*Text for analysis*
Yong D, Zhang HT, Tiong HY, Ho H, Chong YL, et al. (2017) Comparison of Robot-Assistance versus Conventional Laparoscopy on Uptake of Minimally Invasive Technique during Partial Nephrectomy from Perspective of Surgeon Preference. J Clin Nephrol Res 4(1): 1059.

MIS: Minimally Invasive Surgery; PN: Partial Nephrectomy; RA: Robot-Assistance; OPN: Open Partial Nephrectomy; LPN: Laparoscopic Partial Nephrectomy; RAPN: Robot-Assisted Partial Nephrectomy.

Partialnephrectomy (PN) is considered the standard of care for small renal tumours (T1) by most international guidelines [1, 2]. Open partial nephrectomy (OPN) is the traditional method and the adoption of laparoscopic partial nephrectomy (LPN) has been limited due to its steep learning curve [3].

The development of robot-assistance (RA) has decreased the barrier to application of minimally invasive approach to PN [4,5]. While contemporary studies have shown the effects of RAPN on uptake of PN [6-9], the aim of this study is to determine the effect of robotic surgery on the pattern of surgical approach on PN based on surgeon’s decision.

All 57 cases of PN performed from 2005 to Oct 2015 in our tertiary center were retrospectively reviewed. Before 2010, both conventional laparoscopy and open approaches were available. Robot-assisted partial nephrectomy (RAPN) became available in 2010 using the Da Vinci® Surgical System (Intuitive Surgical Inc, Sunnyvale, CA, USA). The choice of surgical approach was decided by the attending urologist based on patient and tumour factors.

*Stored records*
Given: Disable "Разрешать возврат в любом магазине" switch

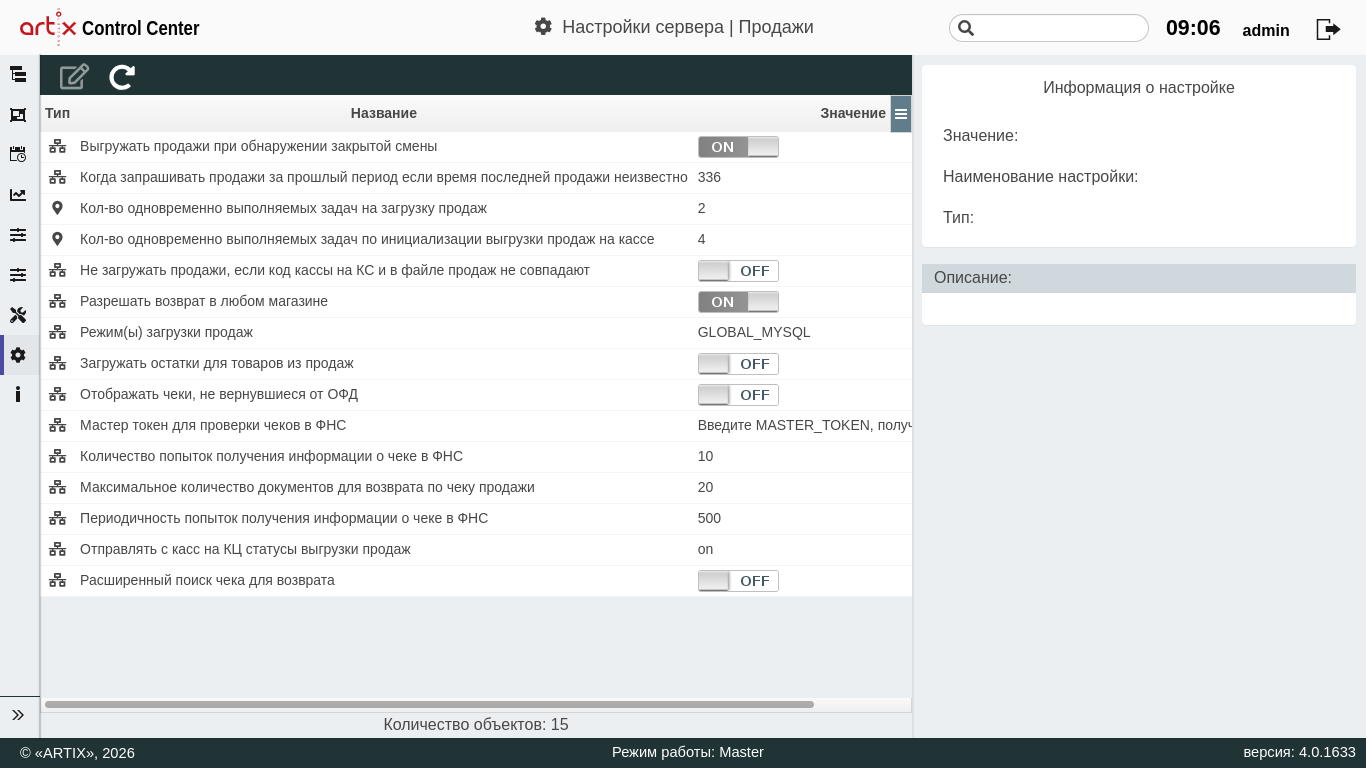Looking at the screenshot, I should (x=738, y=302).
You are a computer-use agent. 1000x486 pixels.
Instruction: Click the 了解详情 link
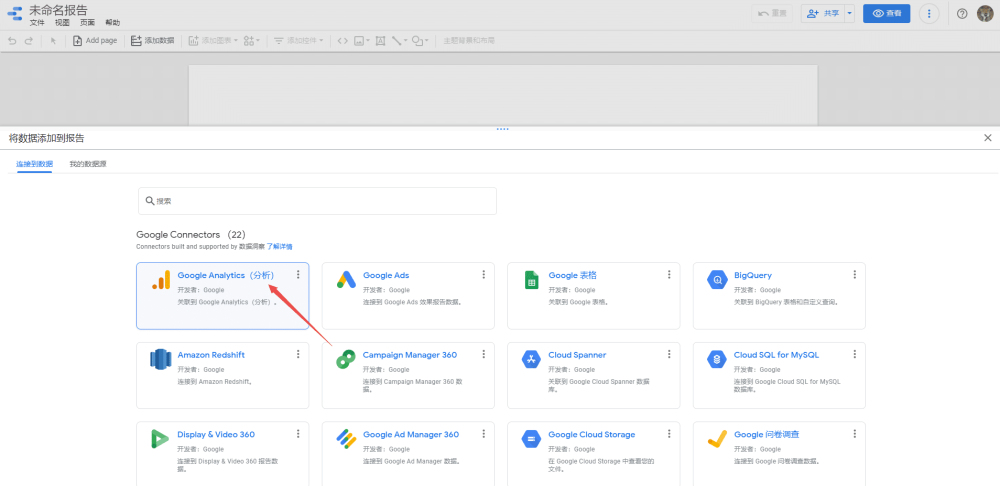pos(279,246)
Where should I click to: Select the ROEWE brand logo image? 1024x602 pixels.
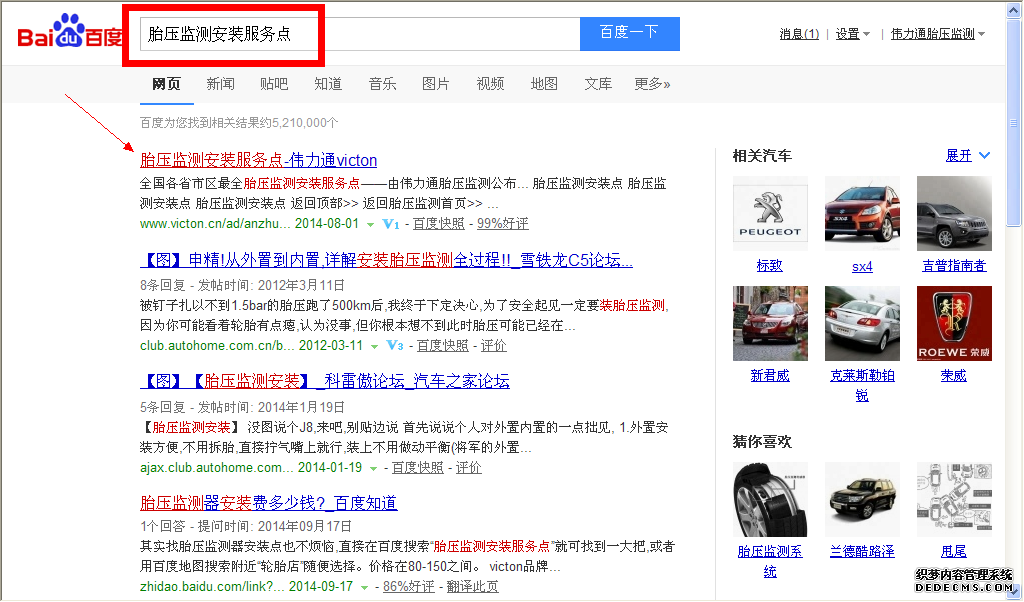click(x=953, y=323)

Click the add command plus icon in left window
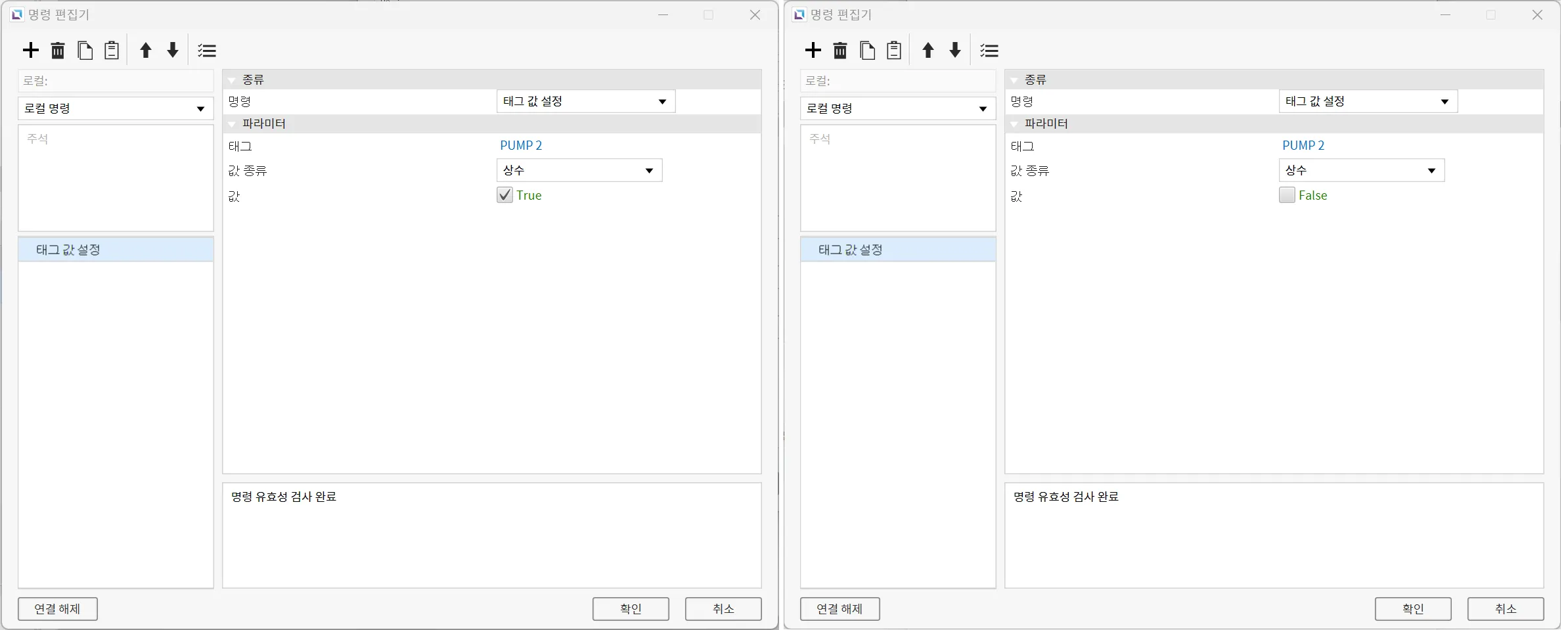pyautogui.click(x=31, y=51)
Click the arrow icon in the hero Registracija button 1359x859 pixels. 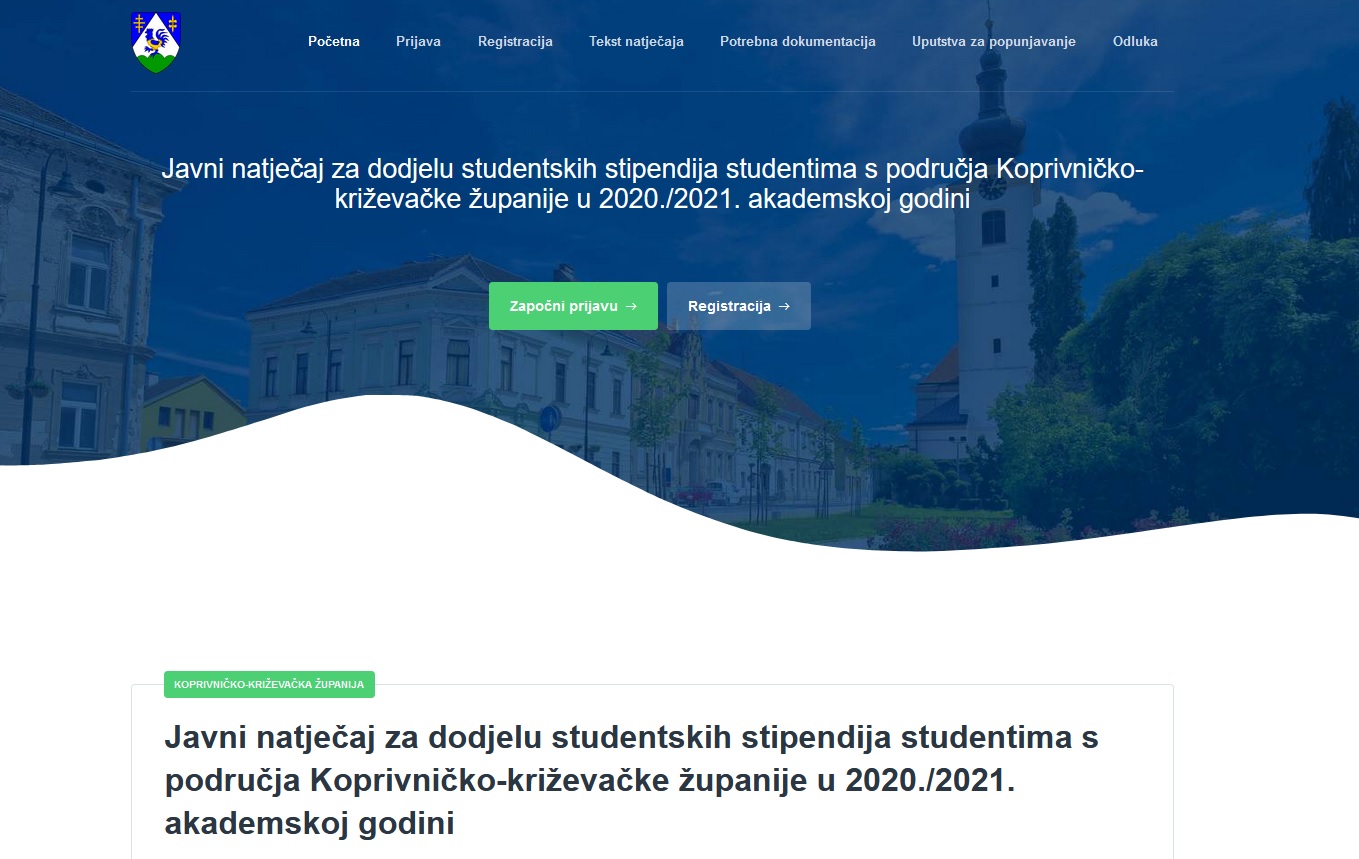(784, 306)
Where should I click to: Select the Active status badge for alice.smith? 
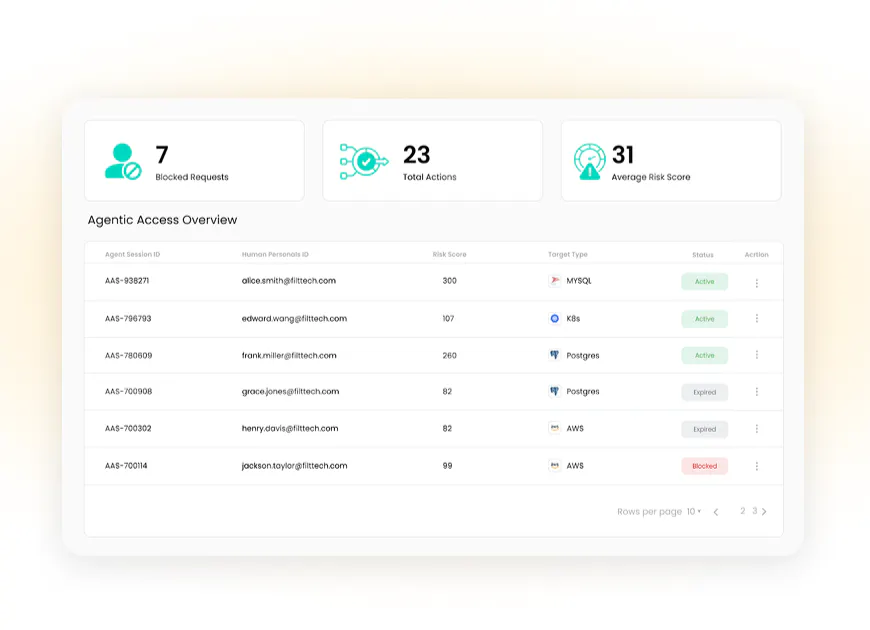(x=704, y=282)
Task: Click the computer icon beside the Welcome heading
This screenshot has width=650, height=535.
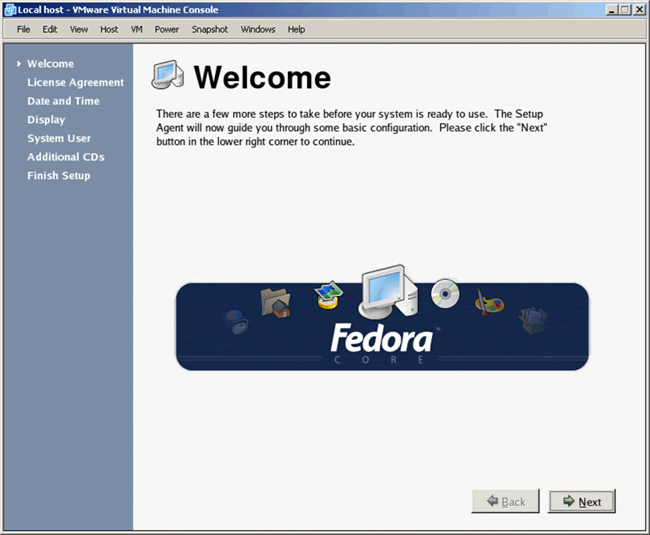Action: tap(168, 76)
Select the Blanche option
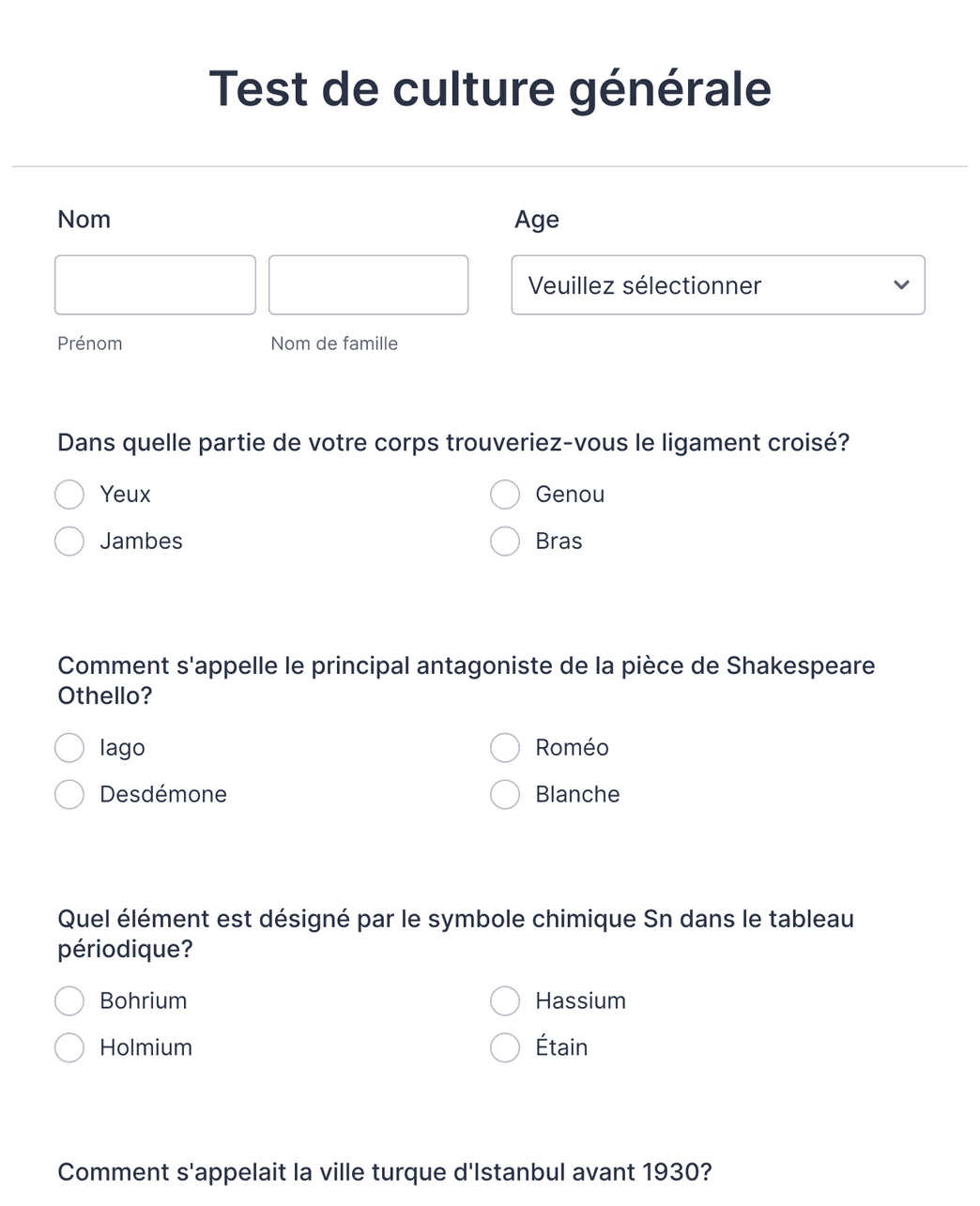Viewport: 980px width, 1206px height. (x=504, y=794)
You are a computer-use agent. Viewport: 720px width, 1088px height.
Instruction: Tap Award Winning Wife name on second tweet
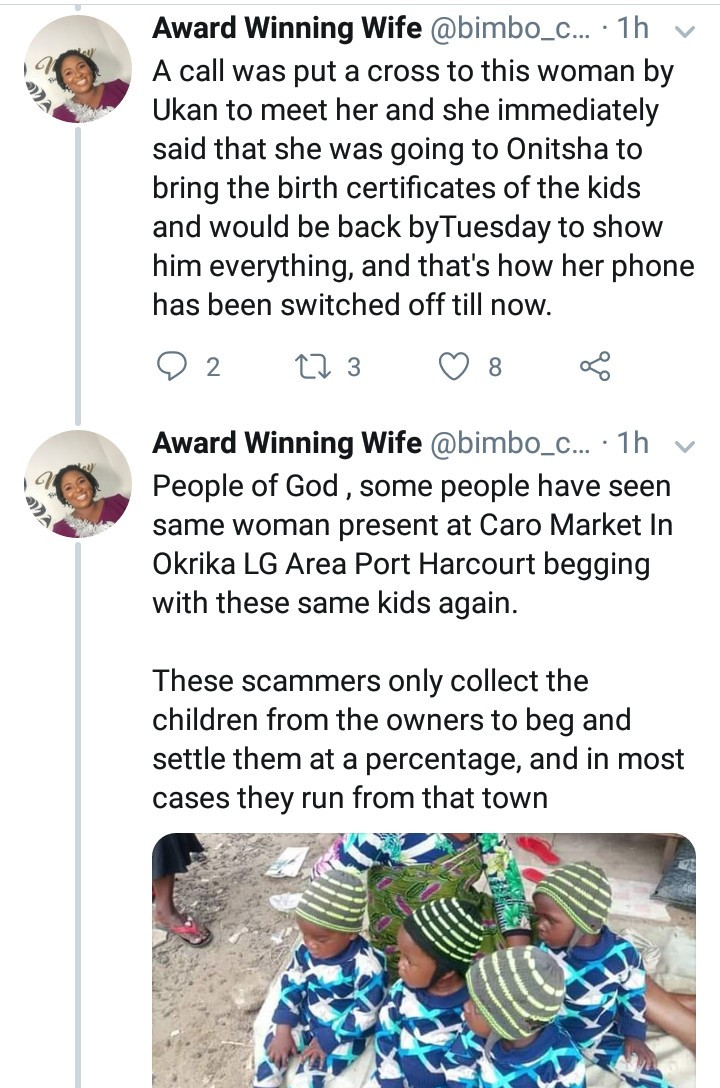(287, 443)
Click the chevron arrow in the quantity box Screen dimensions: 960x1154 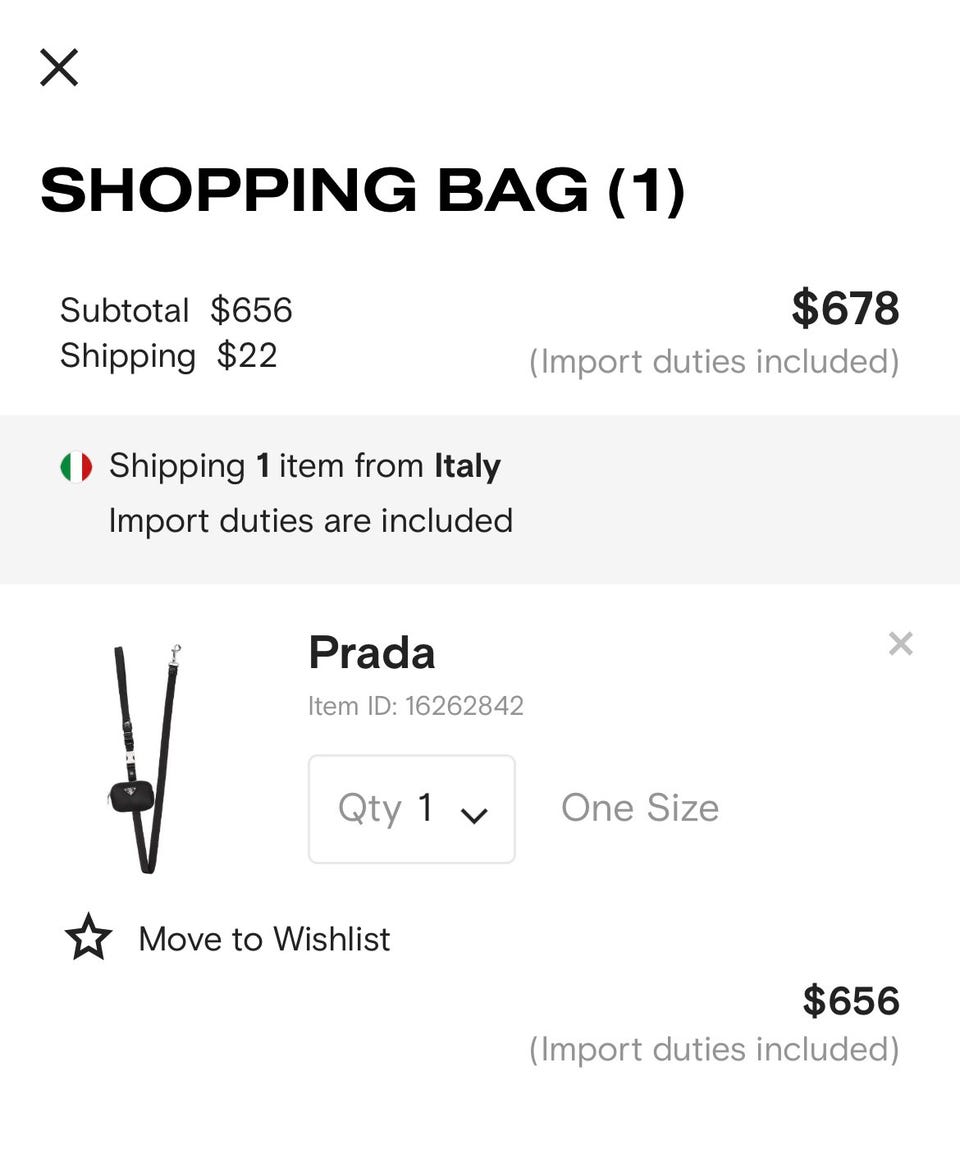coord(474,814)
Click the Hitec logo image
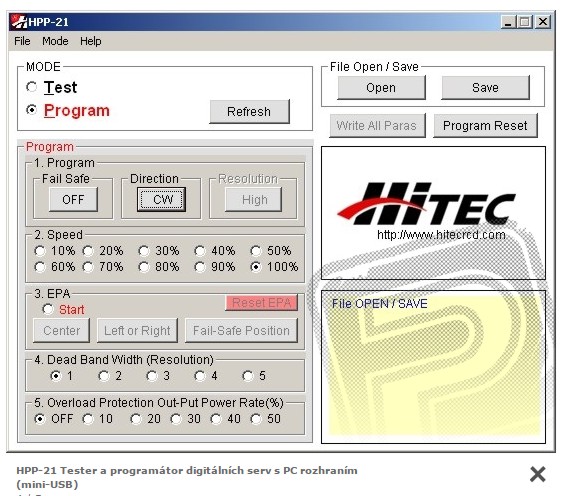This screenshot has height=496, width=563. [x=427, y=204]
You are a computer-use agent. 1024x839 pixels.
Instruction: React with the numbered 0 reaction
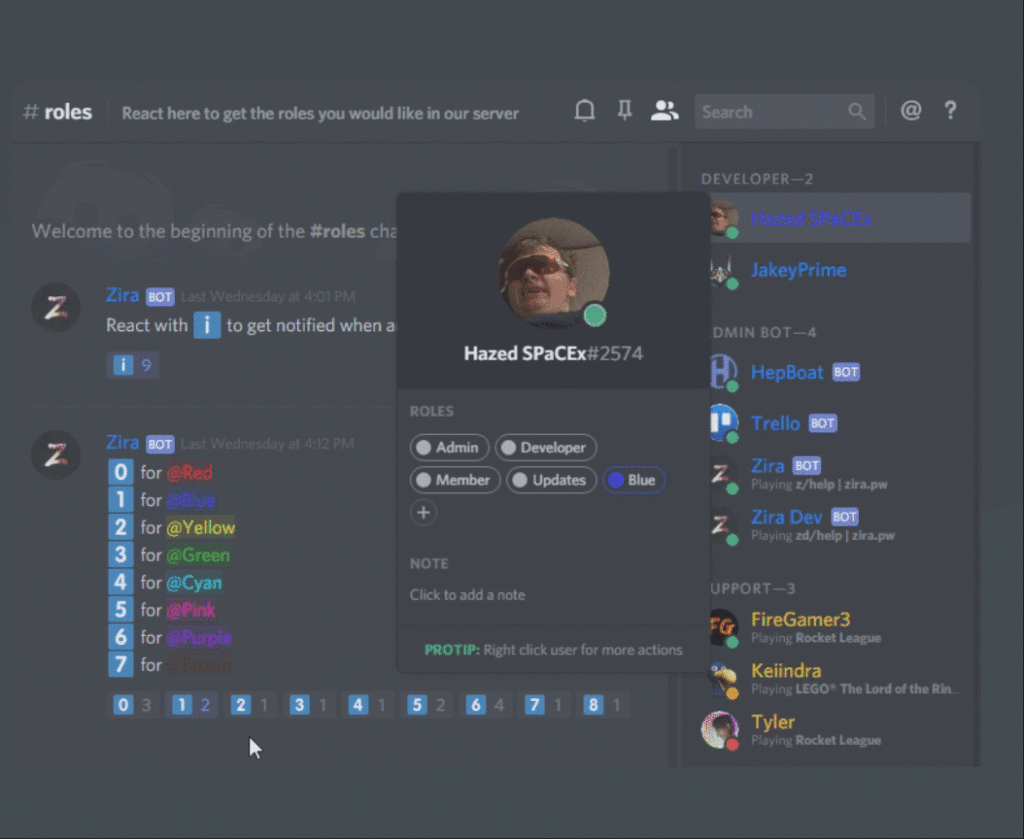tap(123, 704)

*Work instruction A*
Give each abbreviation defined in the partial nephrectomy study text, along with its expansion.
*Work instruction B*
In the partial nephrectomy study text, in what year did robot-assisted partial nephrectomy become available at the center?
*Work instruction C*
Pick up the partial nephrectomy study text after its last sentence and continue it.

*Result A*
MIS: Minimally Invasive Surgery
PN: Partial Nephrectomy
RA: Robot-Assistance
OPN: Open Partial Nephrectomy
LPN: Laparoscopic Partial Nephrectomy
RAPN: Robot-Assisted Partial Nephrectomy

*Result B*
2010.

*Result C*
As the intention of this study was to determine if open cases could have been done minimally invasively if robot-assistance was available, only open cases were included with the robot cases as control. Conventional LPN cases were excluded from this study. Overall, forty-five scans of PN were selected. Of the 45 cases, 12 had undergone open PN performed before robot availability (Group A), 11 were open PN after robot-assistance was available (Group B), and 22 had undergone RAPN (Group C). Analysis was done on the subgroups to study the effects of robotassistance on uptake of MIS. Three urologists who were experts in laparoscopic and robot-assisted PN from 3 different tertiary centers were asked to review de-identified, standardised CT images of all 45 tumours. They were provided with patients’ age, estimated glomerular filtration rate (MDRD) and nephrometry scores but were blinded to the actual surgical approach used. The experts were asked to choose: (1) between open or laparoscopic approach; (2) between open or robotic approach.

Responses were tabulated and statistical analysis was performed using SPSS software v22 (SPSS Inc., Chicago, IL). Comparison was done using t-test and chi-square tests for continuous and categorical data respectively. Statistical significance was defined as P< 0.05.

Patient characteristics are tabulated in Table (1). The mean nephrometry scores of the 3 groups were 5.7, 7.2 and 7.1 respectively, of which Group C was significantly higher than Group A (Group A vs B: p=0.07, B vs C: p=0.89, A vs C: p=0.03).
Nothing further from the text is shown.